There are eight students inside the room with instruments in hand as part of Mariachi Los Potrillos — an after-school program.
Most of them, like Juan Jimenez, are sophomores in high school who had never played an instrument until they joined the group.
“When I first joined mariachi, I was more interested in a little bit guitar,” Jimenez says.
He quickly realized he wanted to play a different instrument. So he switched to the trumpet.
“Since I’m loud, I’m like ‘Yeah, that’s for me,'” Jimenez says. “I want to be the person in the back playing with all the passion in the world, and I just want to be the best out of all of them.”
This mariachi group has given Jimenez more than the skills to play an instrument.

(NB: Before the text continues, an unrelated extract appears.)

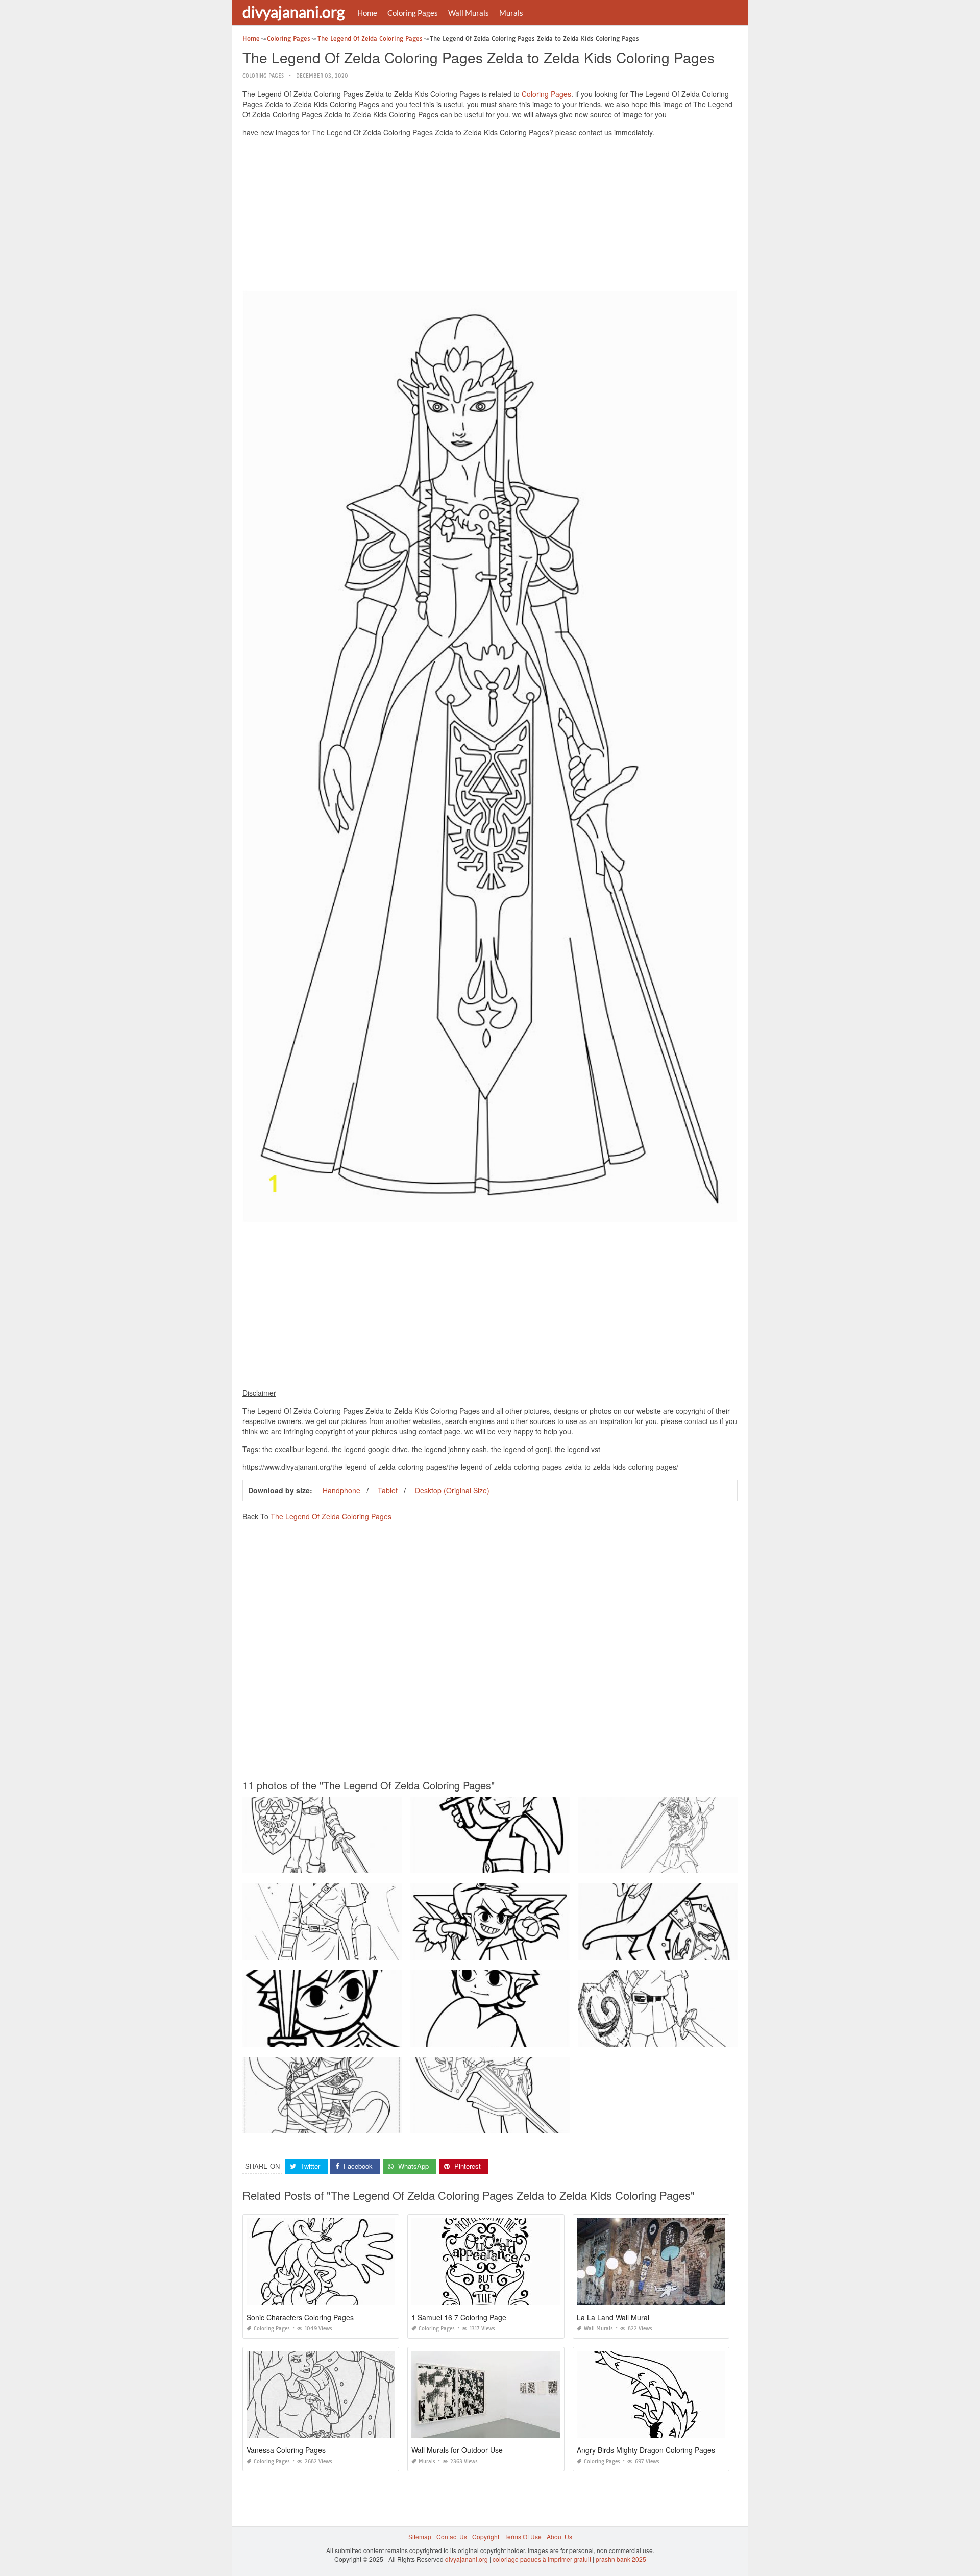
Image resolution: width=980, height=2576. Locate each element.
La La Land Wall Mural (613, 2317)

Most of the students are children of immigrants, and they were born in the U.S. So, they hear their parents speaking Spanish at home, but not all of them know the language.
“Every single person in my family speaks Spanish, and I just feel a little — sometimes when I can’t speak, I feel a little — a little dumb,” Jimenez says.
But he is now learning the language, and he says he now feels more connected to his Latino roots.
Fuentes, the mariachi teacher at Glencliff and the person who oversees mariachi education at Metro Nashville Public Schools, says she understands how Jimenez feels.
“Growing up — first generation of migrant parents — my two older sisters communicated a lot more in Spanish with my parents,” Fuentes said. “I, right away, was in (English-language) school. So my basic, kindergarten Spanish, that’s all I had. Once I joined mariachi, that’s when I really started to learn that Spanish again.”
The descriptive lyrics of the songs help students learn the language, and Fuentes uses Spanish words to help drive certain themes home. Like, when she explains the power of sones — a category of Mexican folk music.
“Like we were stolen of everything else, sadly enough. But this is like, ‘That’s our country music right there.’ So, we kinda need to be — I guess macho, macha,” Fuentes told the students at a rehearsal. “We are tough cookies.”
Overall, Fuentes says she wants these kids — who hail from Mexico, Honduras and Puerto Rico— to feel at home.
And that’s something this program provides, says Marcia Neel, the president of Music Education Consultants, Inc.
Neel’s specialty is mariachi education. She says programs like the one at Glencliff High makes schools feel more approachable, especially for Latino families.
According to district data, there’s about 7,000 more Latino students in Metro Nashville Public Schools this year than five years ago.
“All of that stuff is just reaffirming that, ‘It’s OK for me to be me,'” Neel says. “And it’s such a checkerboard for that person that they can be themselves and be accepted for who they are.”
I'm working on a story about this young mariachi group, and I can't stop watching this video I took during one of their rehearsals. ¡Que voz! pic.twitter.com/4pD298jMca
— Sergio Martínez-Beltrán (@SergioMarBel) September 30, 2019
Mariachi Los Potrillos is getting notoriety — the band is starting to score big gigs across the city — including the inauguration of Nashville Mayor John Cooper.
There’s an alumnus who’s aiming to do mariachi professionally. His name is Gustavo Becerra, and unlike most of the students in the group, his first language is Spanish.
“I feel like I have this opportunity to speak on behalf of the Hispanic culture and say, ‘We are here to be successful. To give it 110 percent every day,'” Becerra says in Spanish.
He joined the program when he first came to the U.S. seven years ago. He has already graduated high school, but he says this group is bigger than just a high school band or his ticket to stardom — it’s his family.
“I’m going to keep coming because I’m part of this,” Becerra says. “This is home.”